NASA's Cassini spacecraft has captured some of the closest-ever views of Saturn's rings, with new images revealing unprecedented levels of detail in the massive discs of icy particles orbiting the planet.
The new perspectives come courtesy of Cassini's "ring-grazing" mission phase, where the probe is making a series of orbital dives past the outer edge of Saturn's main ring system. These loops will be some of Cassini's last, with the almost 20-year-old spacecraft soon due to sacrifice itself, plunging into the gas giant this September.
"How fitting it is that we should go out with the best views of Saturn's rings we've ever collected," says Cassini Imaging Team Lead Carolyn Porco from the Space Science Institute in Boulder, Colorado.
Cassini's ring-grazing dives began in November last year, and the space probe is about halfway through its final 20 orbits.
While NASA scientists have seen some of the features pictured here before, we've never had a chance to observe the main rings with such high-definition images.
The new shots resolve details as small as 550 metres (0.3 miles) – about the same scale as some of Earth's tallest buildings.
In the image directly above, you can see Saturn's A ring – the outermost of the large, bright structures, which lies about 134,500 km (83,574 miles) from Saturn.
The rippled appearance is what's known as a density wave, made up of icy particles that clump together into shapes that the scientists informally call "straw".
The grazing orbits bring Cassini so close to another of Saturn's rings – the F ring – that small particles even strike the probe as it passes.
"These are very small and tenuous, only a few microns in size, like dust particles you'd see in the sunlight," Cassini project scientist Linda Spilker said during a Facebook Live event this week.
"We can actually 'hear' them hitting the spacecraft in our data, but these particles are so small, they won't hurt Cassini."
The spacecraft actually got closer to the rings than this when it first arrived at Saturn 13 years ago, but the quality of the images it snapped back then wasn't as good, for a couple of reasons.
Firstly, the probe was moving extremely fast on its initial pass by the rings in 2004, so the NASA team had to opt for very quick exposures to help minimise blurring. The rings were also only back-lit by the Sun, making for somewhat dark, grainy images.

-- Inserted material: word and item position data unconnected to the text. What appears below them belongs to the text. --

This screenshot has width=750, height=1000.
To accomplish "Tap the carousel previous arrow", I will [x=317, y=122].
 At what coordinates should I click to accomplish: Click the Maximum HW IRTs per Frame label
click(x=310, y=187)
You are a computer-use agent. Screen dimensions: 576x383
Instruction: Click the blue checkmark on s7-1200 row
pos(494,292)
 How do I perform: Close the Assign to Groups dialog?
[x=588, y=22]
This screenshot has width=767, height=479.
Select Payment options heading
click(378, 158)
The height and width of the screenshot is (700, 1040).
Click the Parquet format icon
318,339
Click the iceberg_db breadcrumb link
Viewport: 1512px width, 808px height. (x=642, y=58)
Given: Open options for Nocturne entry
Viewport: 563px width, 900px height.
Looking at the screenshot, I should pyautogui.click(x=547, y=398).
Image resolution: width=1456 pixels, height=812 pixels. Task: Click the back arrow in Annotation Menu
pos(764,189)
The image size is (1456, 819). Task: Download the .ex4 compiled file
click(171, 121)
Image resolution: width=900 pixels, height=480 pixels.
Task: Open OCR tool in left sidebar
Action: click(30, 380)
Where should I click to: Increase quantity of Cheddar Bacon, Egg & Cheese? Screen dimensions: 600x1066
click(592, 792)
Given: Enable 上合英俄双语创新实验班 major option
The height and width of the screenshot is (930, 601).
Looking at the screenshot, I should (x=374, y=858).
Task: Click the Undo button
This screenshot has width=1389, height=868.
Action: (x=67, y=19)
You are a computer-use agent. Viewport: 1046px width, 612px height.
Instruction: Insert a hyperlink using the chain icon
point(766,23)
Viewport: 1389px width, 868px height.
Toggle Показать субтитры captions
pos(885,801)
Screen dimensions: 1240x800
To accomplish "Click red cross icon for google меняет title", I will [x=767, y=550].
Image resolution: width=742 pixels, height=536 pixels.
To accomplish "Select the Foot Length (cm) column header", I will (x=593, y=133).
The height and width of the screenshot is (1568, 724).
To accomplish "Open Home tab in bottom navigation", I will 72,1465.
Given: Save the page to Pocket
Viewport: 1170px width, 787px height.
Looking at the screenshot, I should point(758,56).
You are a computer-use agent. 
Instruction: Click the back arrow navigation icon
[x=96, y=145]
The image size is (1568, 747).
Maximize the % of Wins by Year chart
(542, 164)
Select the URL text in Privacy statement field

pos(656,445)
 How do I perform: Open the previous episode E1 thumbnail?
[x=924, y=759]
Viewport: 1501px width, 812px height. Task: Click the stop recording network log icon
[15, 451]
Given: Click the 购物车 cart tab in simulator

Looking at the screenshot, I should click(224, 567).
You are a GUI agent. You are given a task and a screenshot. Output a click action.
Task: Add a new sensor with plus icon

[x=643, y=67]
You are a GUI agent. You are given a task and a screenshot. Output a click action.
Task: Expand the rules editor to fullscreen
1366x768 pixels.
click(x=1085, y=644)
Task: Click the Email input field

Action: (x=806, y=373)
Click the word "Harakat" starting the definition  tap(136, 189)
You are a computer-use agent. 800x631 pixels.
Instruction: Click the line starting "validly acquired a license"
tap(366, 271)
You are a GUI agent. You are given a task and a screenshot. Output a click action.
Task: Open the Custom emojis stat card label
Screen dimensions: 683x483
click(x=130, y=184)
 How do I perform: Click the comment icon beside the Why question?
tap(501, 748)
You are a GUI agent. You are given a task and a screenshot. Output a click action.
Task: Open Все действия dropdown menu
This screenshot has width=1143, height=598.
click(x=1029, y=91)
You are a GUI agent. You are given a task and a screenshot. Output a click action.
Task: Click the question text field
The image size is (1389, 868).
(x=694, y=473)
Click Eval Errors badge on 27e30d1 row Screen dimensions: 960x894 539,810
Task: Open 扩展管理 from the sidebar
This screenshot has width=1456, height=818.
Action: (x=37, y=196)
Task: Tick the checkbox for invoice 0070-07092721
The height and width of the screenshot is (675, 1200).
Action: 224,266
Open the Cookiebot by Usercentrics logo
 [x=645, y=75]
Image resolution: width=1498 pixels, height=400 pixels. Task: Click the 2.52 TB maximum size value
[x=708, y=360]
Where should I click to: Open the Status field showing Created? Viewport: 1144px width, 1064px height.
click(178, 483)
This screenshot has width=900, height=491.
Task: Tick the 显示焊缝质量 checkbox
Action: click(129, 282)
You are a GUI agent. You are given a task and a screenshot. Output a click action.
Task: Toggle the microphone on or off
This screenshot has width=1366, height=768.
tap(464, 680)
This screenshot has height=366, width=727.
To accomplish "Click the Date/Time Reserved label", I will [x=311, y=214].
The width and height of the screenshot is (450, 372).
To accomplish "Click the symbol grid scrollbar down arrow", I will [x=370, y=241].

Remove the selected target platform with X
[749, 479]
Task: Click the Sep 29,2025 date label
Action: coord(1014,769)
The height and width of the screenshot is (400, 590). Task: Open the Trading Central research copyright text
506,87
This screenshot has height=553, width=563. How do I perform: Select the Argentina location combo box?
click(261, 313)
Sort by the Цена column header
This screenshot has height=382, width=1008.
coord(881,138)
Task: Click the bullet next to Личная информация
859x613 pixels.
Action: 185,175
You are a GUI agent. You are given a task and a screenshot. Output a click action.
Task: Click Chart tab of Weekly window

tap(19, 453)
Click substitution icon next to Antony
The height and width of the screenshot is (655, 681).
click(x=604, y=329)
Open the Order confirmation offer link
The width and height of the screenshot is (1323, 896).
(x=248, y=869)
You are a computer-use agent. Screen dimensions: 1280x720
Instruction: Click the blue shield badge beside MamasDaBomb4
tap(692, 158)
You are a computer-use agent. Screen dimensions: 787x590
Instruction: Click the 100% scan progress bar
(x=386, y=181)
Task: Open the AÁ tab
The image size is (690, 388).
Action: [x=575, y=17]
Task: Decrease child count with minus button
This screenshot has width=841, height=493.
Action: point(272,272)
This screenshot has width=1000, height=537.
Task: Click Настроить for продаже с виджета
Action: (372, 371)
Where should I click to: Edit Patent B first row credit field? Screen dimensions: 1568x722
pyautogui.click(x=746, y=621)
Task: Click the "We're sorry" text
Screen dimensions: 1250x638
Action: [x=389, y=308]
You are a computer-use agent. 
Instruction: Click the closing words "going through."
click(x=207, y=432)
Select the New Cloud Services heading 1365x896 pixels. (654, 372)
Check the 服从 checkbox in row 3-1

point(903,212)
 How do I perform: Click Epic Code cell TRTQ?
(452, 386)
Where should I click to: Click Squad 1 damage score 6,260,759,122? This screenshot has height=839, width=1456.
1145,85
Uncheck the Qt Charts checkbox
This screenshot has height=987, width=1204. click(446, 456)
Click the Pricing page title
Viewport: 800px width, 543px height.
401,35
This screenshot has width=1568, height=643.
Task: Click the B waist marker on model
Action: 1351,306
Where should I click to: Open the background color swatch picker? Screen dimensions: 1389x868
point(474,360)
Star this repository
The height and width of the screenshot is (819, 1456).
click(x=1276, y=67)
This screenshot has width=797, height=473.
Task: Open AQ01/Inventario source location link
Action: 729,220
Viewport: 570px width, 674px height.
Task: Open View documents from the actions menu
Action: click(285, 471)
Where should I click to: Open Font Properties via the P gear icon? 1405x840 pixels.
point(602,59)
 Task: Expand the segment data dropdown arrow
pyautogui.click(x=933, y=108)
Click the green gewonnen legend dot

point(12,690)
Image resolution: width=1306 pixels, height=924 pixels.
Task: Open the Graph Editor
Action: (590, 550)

By contrast, the glorious new shots were taken with longer exposures, allowing for brighter, more detailed pictures.
And the opportunity to observe the rings both back-lit and directly front-lit by the Sun makes for some exquisite views of the surreal, icy debris that's gravitationally bound to Saturn.
"As the person who planned those initial orbit-insertion ring images – which remained our most detailed views of the rings for the past 13 years – I am taken aback by how vastly improved are the details in this new collection," says Porco.
But as exquisite as the new snaps are – not to mention this stunning up-close glimpse of one of Saturn's moonlets hiding among the rings, which NASA shared last week – the wonderment is only going to increase as Cassini approaches its final mission phase.
Dubbed the Grand Finale, the space probe's 'death spiral' will begin on April 26, with the first of 22 orbits much closer to Saturn, as Cassini dives through the gap in between the planet and its rings.
These dives will give the spacecraft a final look at the Saturn's innermost rings and the planet's gas clouds, before one final orbit will end with Cassini plunging into the Saturn's upper atmosphere on September 15, where it will burn up like a meteor.
Why the fiery death instead of a noble, prolonged retirement exploring more of Saturn and its moons?
The rationale is that two of Saturn's moons – Enceladus and Titan – are both thought to feature habitats that could potentially sustain life.
And just in case they do, NASA doesn't want to jeopardise any alien organisms living on them by bringing them into contact with microbes from Earth that may yet survive on the spacecraft – however slim that possibility might seem.
But while it will be sad to lose Cassini – especially in light of the venerable probe's long years of service and scientific discovery – it's going into the night for the most honourable of reasons.
And it's sure to provide some more fantastic observations when it makes the final plunge.